For comparison, we replicate the meta-analysis approach of Liang et al [41], whereby a central computing server performs a truncated SVD on the combined SVD results obtained independently by each DP. In Fig. 5, we show that this solution yields the least accurate results across all datasets. Note that SF-PCA significantly improves upon the accuracy of meta-analysis by emulating a centralized PCA. Moreover, most meta-analysis solutions [33], [34], [35], [36], [37], [38], [39], [40], [41], [42], [43] are not end-to-end secure as the DPs’ intermediate results are revealed to an aggregator server (or to the other DPs). These solutions achieve similar runtimes as non-secure centralized solutions because they also operate on unprotected cleartext data.

Centralized HE (C-HE).

We estimate the runtime of an HE-based centralized solution based on SF-PCA’s runtime as follows. We account for the fact that the computations cannot be distributed among the DPs and that all operations must be performed on the encrypted data. Recall that SF-PCA exploits local cleartext operations to optimize computation (e.g., §.6.1) and that multiplying two ciphertexts is 8 times slower than a plaintext-ciphertext multiplication. We also include the overhead brought by a centralized bootstrapping routine [90], which is two orders of magnitude slower than DBootstrap, e.g., 26 seconds for [90] vs. 0.49 seconds with DBootstrap. Furthermore, since centralized bootstrapping consumes levels and lowers the number of available levels for multiplications, C-HE would require more conservative cryptographic parameters with larger ciphertexts, and thus higher computation and communication costs. In Fig. 5, we show the estimated lower bound of the runtime for a C-HE solution executed by a single DP. We remark that SF-PCA, by distributing its workload and relying on efficient interactive protocols, is consistently 1–2 orders of magnitude faster than a C-HE solution. We note that we consider C-HE solutions based on the same underlying scheme of SF-PCA with comparable parameters, and that more sophisticated centralized solutions could be devised. However, those would still suffer from a high communication overhead and introduce a single point of failure due to the data centralization.

Secret Sharing-based SMC.

In Fig. 5, we compare SF-PCA’s runtime with the linear (additive) secret sharing-based SMC solution proposed by Cho et al. [45]. In this solution, two computing servers perform PCA on secret-shared data, and a third server is responsible for the generation and distribution of correlated random numbers used in SMC protocols (e.g., Beaver triples [101]).
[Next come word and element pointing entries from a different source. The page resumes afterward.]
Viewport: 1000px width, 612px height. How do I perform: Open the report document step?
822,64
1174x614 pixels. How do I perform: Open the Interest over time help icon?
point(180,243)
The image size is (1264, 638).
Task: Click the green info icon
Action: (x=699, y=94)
This additional party is trusted to correctly generate these values and not to collude with any other party. We ran Cho et al.’s publicly available, two-party solution [102] in our evaluation environment. We further estimated the runtime of this solution with 6 DPs under linear scaling with the number of DPs. We observe that SF-PCA is between 3x and 10x faster than the SMC solution while operating in a stronger threat model without the need for an honest third party. We also note that the SMC solution requires the entire dataset to be secret-shared among the computing parties, which can be costly for large datasets and complicate regulatory compliance. For example, with the Lung dataset [55], this represents a communication overhead of more than 60 GB. Finally, we note that SMC solutions heavily rely on interactive computations, leading to many rounds of communication in total. Since a large portion of SF-PCA is local non-interactive computation by each DP, SF-PCA remains practical even in constrained networks with high communication delays, unlike the SMC solutions. For example, when we double the delay from 20ms to 40ms, we observed that SF-PCA’s runtime remains almost constant, whereas the SMC solution becomes 1.9 times slower in the two-party setting. In §.8, we describe an extension of SF-PCA which uses secret sharing specifically for non-polynomial operations over low-dimensional inputs.